AttributeError in Model Testing

yuanczx commented 1 month ago

I use python train.py configs/tqdm/tqdm_clip_vit-l_1e-5_20k-g2c-512.py to train the model but an error occurs during evaluation.

Error Traceback:

[                                                  ] 0/500, elapsed: 0s, ETA:Traceback (most recent call last):
  File "/mnt/csip-090/tqdm/train.py", line 201, in <module>
    main()
  File "/mnt/csip-090/tqdm/train.py", line 190, in main
    train_segmentor(
  File "/mnt/csip-090/tqdm/mmseg/apis/train.py", line 135, in train_segmentor
    runner.run(data_loaders, cfg.workflow)
  File "/opt/conda/lib/python3.10/site-packages/mmcv/runner/iter_based_runner.py", line 138, in run
    iter_runner(iter_loaders[i], **kwargs)
  File "/opt/conda/lib/python3.10/site-packages/mmcv/runner/iter_based_runner.py", line 68, in train
    self.call_hook('after_train_iter')
  File "/opt/conda/lib/python3.10/site-packages/mmcv/runner/base_runner.py", line 309, in call_hook
    getattr(hook, fn_name)(self)
  File "/opt/conda/lib/python3.10/site-packages/mmcv/runner/hooks/evaluation.py", line 262, in after_train_iter
    self._do_evaluate(runner)
  File "/mnt/csip-090/tqdm/mmseg/core/evaluation/eval_hooks.py", line 36, in _do_evaluate
    results = single_gpu_test(
  File "/mnt/csip-090/tqdm/mmseg/apis/test.py", line 65, in single_gpu_test
    result = model(return_loss=False, **data)
  File "/opt/conda/lib/python3.10/site-packages/torch/nn/modules/module.py", line 1501, in _call_impl
    return forward_call(*args, **kwargs)
  File "/opt/conda/lib/python3.10/site-packages/mmcv/parallel/data_parallel.py", line 50, in forward
    return super().forward(*inputs, **kwargs)
  File "/opt/conda/lib/python3.10/site-packages/torch/nn/parallel/data_parallel.py", line 169, in forward
    return self.module(*inputs[0], **kwargs[0])
  File "/opt/conda/lib/python3.10/site-packages/torch/nn/modules/module.py", line 1501, in _call_impl
    return forward_call(*args, **kwargs)
  File "/opt/conda/lib/python3.10/site-packages/mmcv/runner/fp16_utils.py", line 116, in new_func
    return old_func(*args, **kwargs)
  File "/mnt/csip-090/tqdm/mmseg/models/segmentors/base.py", line 117, in forward
    return self.forward_test(img, img_metas, **kwargs)
  File "/mnt/csip-090/tqdm/mmseg/models/segmentors/base.py", line 89, in forward_test
    ori_shapes = [_[0]['ori_shape'] for _ in img_meta._data]
AttributeError: 'list' object has no attribute '_data'

I try to test the model use python test.py configs/tqdm/tqdm_clip_vit-l_1e-5_20k-g2c-512.py work_dirs_d/tqdm_clip_vit-l_1e-5_20k-g2c-512/iter_20000.pth --eval mIoU then get the same error.

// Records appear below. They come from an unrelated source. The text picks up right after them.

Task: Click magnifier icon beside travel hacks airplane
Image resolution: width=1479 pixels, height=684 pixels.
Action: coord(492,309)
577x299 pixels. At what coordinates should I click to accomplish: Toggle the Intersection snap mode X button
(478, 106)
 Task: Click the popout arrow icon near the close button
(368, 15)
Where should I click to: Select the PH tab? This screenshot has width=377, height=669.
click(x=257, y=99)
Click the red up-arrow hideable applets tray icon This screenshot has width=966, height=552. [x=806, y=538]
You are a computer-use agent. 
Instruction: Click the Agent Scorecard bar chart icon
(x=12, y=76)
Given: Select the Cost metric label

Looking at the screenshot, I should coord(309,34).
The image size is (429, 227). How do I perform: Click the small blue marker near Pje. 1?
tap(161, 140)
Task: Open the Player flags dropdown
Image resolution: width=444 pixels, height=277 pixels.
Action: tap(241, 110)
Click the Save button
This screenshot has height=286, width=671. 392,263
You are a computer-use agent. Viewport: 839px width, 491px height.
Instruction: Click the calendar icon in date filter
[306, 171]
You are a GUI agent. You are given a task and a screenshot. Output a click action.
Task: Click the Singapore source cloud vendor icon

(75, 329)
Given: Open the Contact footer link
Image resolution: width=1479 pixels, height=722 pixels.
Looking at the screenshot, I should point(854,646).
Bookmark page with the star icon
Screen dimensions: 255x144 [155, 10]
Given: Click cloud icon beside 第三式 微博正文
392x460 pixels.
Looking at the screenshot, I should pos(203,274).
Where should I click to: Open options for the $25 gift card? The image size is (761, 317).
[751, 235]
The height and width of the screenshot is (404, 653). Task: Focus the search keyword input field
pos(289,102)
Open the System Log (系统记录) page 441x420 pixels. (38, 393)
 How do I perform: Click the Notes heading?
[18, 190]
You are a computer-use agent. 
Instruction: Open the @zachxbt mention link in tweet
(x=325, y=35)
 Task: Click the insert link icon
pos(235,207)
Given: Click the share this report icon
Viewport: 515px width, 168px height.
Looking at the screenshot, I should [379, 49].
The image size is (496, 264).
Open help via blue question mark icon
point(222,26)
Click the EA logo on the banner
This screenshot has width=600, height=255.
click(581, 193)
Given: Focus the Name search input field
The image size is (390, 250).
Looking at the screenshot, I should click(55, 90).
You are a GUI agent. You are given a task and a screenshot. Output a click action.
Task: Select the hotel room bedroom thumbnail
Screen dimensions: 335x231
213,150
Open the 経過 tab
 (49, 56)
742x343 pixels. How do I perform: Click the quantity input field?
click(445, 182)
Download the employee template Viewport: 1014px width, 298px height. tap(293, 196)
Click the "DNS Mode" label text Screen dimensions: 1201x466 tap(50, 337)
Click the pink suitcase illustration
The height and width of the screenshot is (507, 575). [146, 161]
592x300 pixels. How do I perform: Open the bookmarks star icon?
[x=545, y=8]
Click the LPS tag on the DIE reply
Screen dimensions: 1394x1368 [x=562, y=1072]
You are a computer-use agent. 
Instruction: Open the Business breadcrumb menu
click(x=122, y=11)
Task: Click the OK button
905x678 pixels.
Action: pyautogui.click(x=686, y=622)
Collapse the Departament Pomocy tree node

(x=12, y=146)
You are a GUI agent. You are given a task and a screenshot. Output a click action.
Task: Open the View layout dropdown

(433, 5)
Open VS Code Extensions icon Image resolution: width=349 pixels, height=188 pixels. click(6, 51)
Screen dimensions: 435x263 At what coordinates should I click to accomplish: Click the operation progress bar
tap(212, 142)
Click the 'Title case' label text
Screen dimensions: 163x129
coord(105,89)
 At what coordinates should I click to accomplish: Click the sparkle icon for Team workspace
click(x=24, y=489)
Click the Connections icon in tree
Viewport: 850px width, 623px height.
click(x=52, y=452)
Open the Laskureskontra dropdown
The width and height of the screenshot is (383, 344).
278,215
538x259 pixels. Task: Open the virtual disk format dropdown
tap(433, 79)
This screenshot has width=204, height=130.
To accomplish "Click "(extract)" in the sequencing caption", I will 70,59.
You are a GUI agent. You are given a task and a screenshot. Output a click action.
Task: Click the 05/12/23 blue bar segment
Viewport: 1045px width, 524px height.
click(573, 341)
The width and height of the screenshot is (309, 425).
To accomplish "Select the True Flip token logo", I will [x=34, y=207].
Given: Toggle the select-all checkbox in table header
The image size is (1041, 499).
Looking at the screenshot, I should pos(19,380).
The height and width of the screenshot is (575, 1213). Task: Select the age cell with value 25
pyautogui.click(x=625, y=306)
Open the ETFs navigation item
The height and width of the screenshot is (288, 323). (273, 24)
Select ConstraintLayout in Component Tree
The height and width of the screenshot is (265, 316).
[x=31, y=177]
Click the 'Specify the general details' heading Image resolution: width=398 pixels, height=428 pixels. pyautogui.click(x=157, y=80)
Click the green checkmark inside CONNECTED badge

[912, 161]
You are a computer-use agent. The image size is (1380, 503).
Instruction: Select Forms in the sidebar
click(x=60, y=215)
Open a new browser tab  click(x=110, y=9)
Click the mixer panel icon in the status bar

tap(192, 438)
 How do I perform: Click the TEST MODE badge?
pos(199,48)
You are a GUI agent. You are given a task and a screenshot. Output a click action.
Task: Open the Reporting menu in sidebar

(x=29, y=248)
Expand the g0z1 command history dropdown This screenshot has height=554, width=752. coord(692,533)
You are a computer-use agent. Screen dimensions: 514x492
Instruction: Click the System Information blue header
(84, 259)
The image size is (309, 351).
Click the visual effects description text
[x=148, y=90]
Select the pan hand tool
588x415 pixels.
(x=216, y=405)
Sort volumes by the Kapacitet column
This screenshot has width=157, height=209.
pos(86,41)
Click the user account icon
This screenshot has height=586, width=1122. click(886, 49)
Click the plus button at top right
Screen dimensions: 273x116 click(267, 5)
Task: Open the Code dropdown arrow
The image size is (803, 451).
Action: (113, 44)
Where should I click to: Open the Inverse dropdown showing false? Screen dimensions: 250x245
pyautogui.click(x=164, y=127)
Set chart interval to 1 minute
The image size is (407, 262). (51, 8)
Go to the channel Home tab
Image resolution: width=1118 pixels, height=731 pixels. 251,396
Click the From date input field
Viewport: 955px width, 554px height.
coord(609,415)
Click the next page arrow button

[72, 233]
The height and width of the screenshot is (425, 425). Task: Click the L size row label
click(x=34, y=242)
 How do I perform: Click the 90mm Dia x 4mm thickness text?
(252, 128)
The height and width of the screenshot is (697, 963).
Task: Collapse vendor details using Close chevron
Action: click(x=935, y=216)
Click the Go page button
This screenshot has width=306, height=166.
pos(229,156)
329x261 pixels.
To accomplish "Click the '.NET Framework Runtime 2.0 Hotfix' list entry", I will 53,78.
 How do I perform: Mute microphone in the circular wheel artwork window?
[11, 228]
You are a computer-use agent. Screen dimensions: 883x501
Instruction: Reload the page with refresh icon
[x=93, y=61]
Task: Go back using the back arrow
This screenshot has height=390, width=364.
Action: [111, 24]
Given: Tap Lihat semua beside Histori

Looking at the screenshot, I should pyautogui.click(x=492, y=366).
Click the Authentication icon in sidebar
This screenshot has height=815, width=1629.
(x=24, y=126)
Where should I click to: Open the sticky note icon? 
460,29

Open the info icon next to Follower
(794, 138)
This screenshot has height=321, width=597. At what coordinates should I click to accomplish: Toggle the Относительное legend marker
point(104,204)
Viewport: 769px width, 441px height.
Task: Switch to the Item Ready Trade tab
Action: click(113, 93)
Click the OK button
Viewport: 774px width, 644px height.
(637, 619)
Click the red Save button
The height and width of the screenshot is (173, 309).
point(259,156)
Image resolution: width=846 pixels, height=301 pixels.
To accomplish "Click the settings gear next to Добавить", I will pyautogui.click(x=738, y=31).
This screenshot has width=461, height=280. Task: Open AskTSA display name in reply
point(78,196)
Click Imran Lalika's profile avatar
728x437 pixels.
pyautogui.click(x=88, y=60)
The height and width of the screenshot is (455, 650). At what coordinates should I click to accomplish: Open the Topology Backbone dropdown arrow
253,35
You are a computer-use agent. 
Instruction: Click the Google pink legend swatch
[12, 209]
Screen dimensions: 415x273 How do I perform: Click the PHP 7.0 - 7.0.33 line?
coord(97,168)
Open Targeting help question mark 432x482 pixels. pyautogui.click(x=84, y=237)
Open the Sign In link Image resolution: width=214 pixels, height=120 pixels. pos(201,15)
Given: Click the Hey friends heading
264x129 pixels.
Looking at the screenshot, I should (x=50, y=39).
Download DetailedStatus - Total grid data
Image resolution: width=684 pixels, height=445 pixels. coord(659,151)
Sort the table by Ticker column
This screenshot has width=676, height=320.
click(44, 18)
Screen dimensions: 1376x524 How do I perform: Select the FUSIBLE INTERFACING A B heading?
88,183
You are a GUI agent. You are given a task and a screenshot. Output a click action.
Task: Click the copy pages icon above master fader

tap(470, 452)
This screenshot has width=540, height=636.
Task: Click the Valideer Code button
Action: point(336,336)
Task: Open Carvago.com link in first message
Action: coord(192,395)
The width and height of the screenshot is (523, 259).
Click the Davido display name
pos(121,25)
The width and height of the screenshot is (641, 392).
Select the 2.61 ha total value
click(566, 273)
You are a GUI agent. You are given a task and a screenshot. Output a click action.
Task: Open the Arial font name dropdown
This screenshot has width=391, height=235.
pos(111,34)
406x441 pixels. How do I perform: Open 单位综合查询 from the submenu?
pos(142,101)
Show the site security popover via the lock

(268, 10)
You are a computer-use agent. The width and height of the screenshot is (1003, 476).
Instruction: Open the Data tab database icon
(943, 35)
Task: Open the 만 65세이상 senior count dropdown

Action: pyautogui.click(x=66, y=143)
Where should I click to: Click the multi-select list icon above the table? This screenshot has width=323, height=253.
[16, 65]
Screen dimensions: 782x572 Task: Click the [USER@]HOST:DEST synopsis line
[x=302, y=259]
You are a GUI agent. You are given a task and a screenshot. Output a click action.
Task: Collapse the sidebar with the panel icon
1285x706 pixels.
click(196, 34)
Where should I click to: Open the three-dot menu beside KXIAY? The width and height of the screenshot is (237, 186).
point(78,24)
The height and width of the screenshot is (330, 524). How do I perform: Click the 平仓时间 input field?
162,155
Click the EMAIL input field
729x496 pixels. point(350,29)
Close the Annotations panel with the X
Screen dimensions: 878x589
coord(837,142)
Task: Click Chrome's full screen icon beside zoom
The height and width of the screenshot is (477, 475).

ByeongHyunPak commented 1 month ago

Could you try by editing mmseg/models/segmentors/base.py line 87 like this?

# shape
for img_meta in img_metas:
    ori_shapes = [_['ori_shape'] for _ in img_meta]
    # ori_shapes = [_[0]['ori_shape'] for _ in img_meta._data]
    assert all(shape == ori_shapes[0] for shape in ori_shapes)
    img_shapes = [_['img_shape'] for _ in img_meta]
    # img_shapes = [_[0]['img_shape'] for _ in img_meta._data]
    assert all(shape == img_shapes[0] for shape in img_shapes)
    pad_shapes = [_['pad_shape'] for _ in img_meta]
    # pad_shapes = [_[0]['pad_shape'] for _ in img_meta._data]
    assert all(shape == pad_shapes[0] for shape in pad_shapes)
if num_augs == 1:
    return self.simple_test(imgs[0], img_metas[0], **kwargs)
    # return self.simple_test(imgs[0], img_metas[0]._data[0], **kwargs)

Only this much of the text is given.